** Problem to work on **
Switch "screenshot" to "screen capture" in the data from the line with "You are a GUI" up to and including the line with "Click the lock icon beside Zobrazit e-shop", and reproduce only those lines with nothing else altered. Leave the pictures out of the answer.

** Given records **
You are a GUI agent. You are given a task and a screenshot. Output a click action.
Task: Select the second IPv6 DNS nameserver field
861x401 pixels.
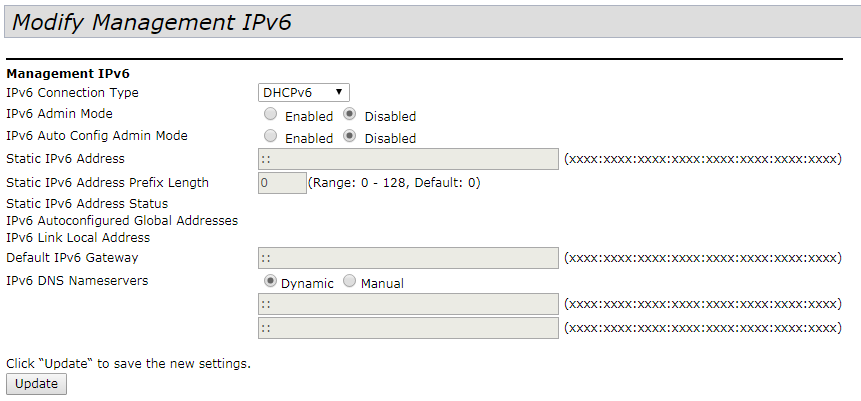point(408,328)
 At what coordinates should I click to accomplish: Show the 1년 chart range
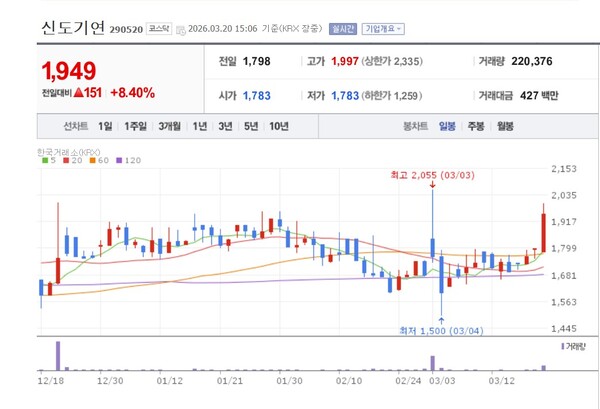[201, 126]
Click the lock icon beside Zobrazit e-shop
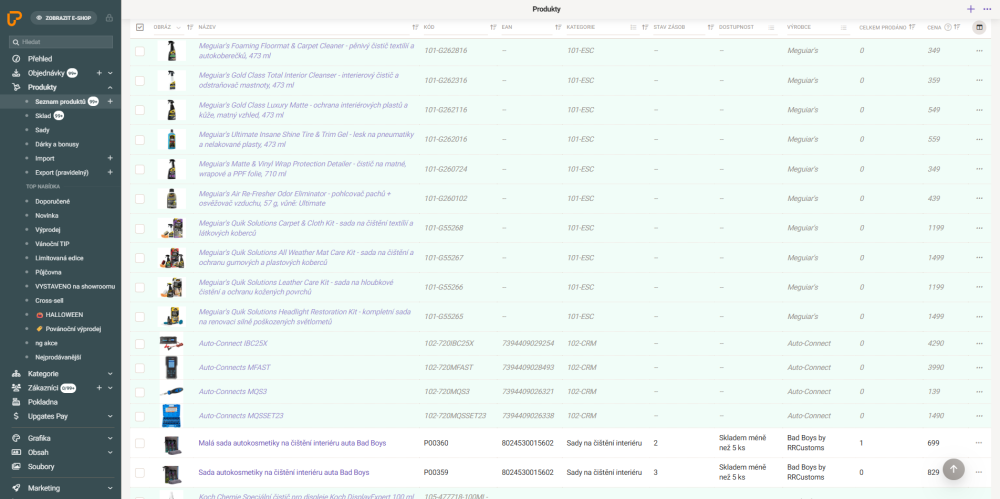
--
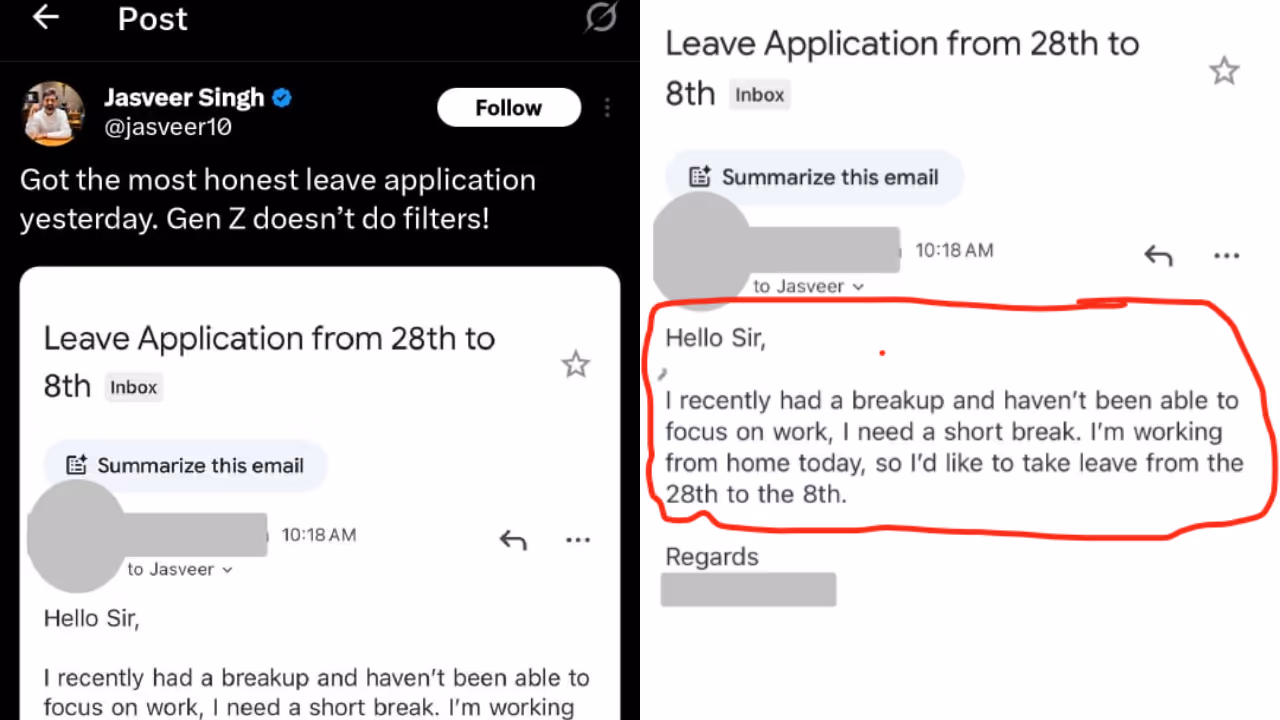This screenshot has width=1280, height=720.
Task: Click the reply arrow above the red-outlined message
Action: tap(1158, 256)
---
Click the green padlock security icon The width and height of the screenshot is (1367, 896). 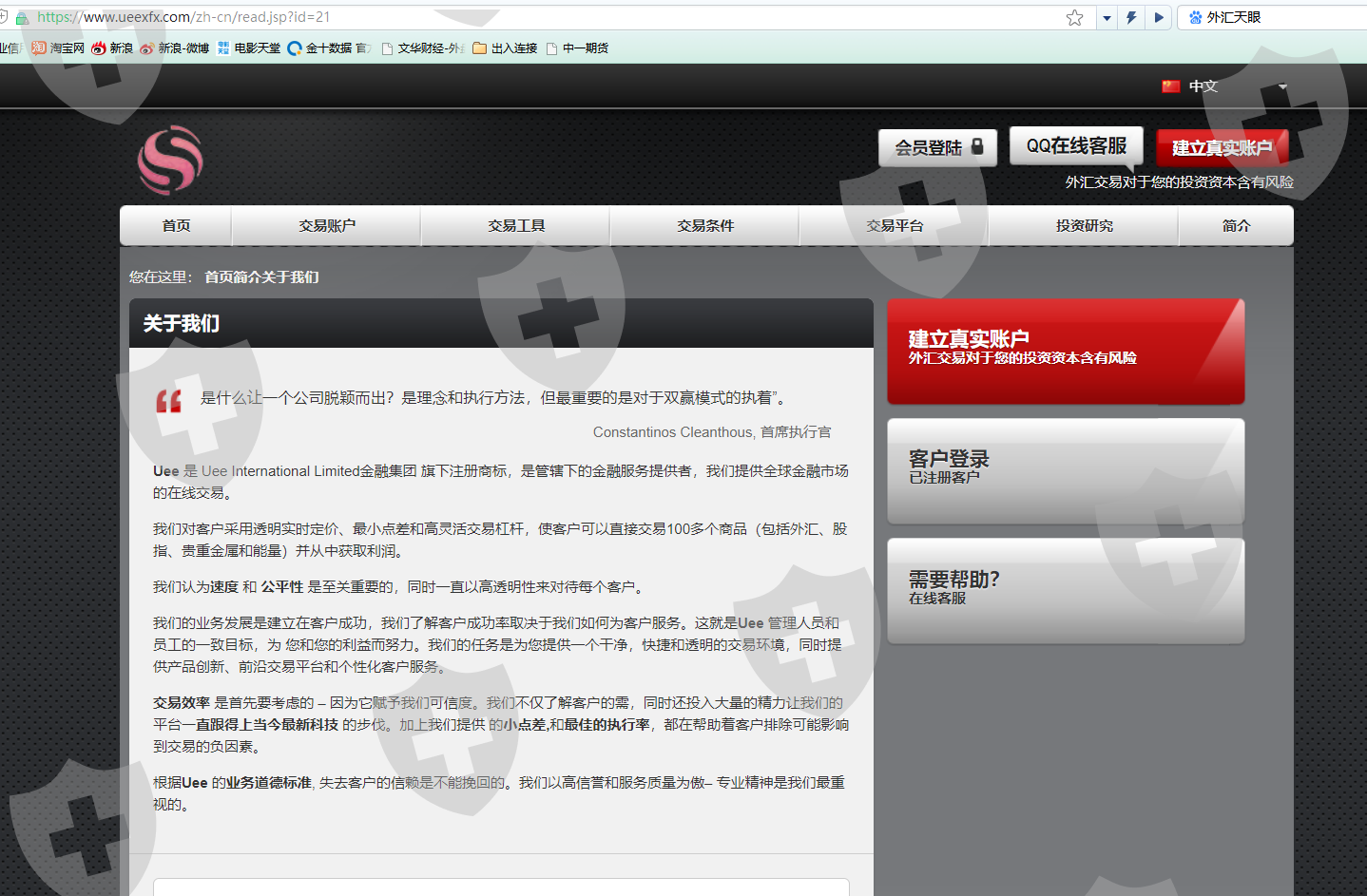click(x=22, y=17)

** Exercise response **
You are a GUI agent. You are given a task and a screen capture. Output a click action.
Task: Select the second IPv6 DNS nameserver field
861x401 pixels.
point(408,328)
 At what coordinates should I click to accomplish: Show the 1년 chart range
[201, 126]
Click the lock icon beside Zobrazit e-shop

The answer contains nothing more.